纳双咬了咬唇,终于掀开车帘让车夫调头回镇子。
后面的马车也跟着调了头。凌言掀开窗帘,不解马车怎么调头往回走。“一会就知道了。”黎傲然闭上眼睛漫不经心的说了句。
回到镇子上,向路人打听了那对姐弟的住处,众人往路人所指的方向赶去。白月不紧不慢的跟在后面。

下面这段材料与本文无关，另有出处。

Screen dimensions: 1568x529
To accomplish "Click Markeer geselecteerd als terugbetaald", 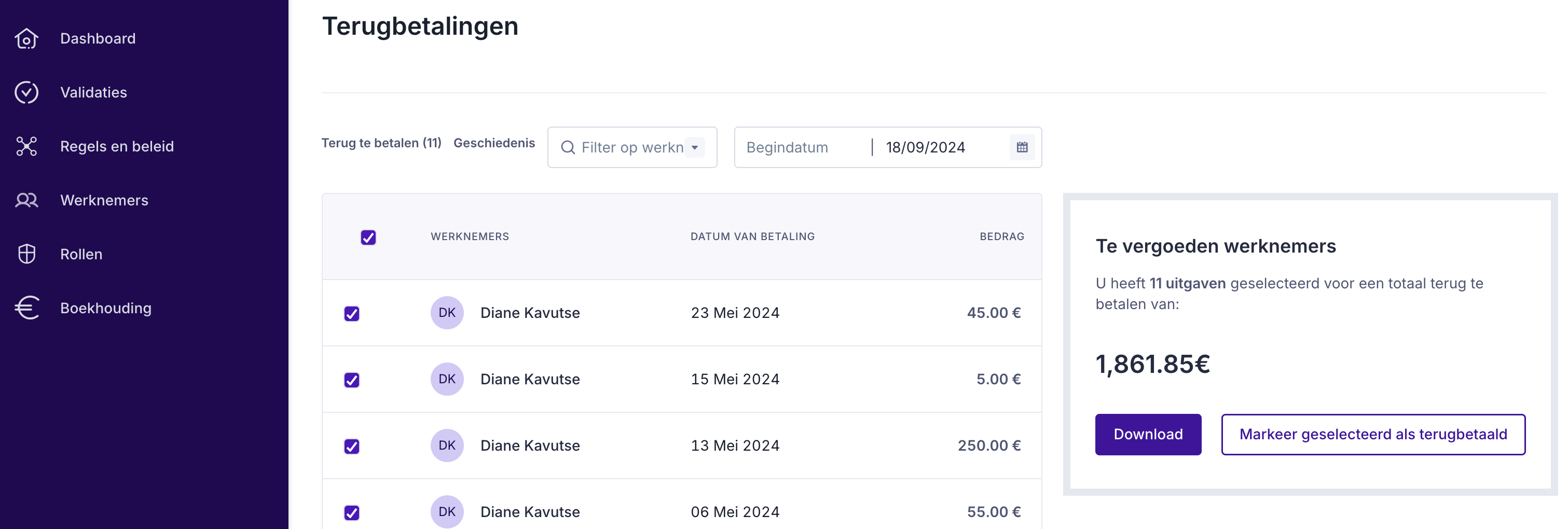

一路问着到了两姐弟的家,是个小小的院落。众人迈进院落却发现到处是一片凌乱。白月见状,没有再动,只是静静的站在院落外,看着纳双一行人急切的奔进了院落。
似乎还是晚了啊。白月抬头望了望天,长长的出了口气,等待着屋里的人出来。
“怎么会这样?怎么会!!!”屋里传来纳双近乎疯狂的声音。
白月顺手摘下院落里一朵不知名的花,刚摘下,花瓣四散而落。“哦,春天已经过了啊。”白月看着凋谢的花,似乎是在对自己说着这番话。
“你,早就知道了是不是?早就知道那个人会找他们泻恨?!”陆榆出现在白月的面前压抑住滔天的愤怒狠声责问着白月。
白月看着陆榆那张近乎扭曲的俊脸,将手中的花轻轻丢掉,这才淡淡说道:“脚有多大,就穿多大的鞋。别认为自己会点武功就万能,就可以拯救天下苍生。”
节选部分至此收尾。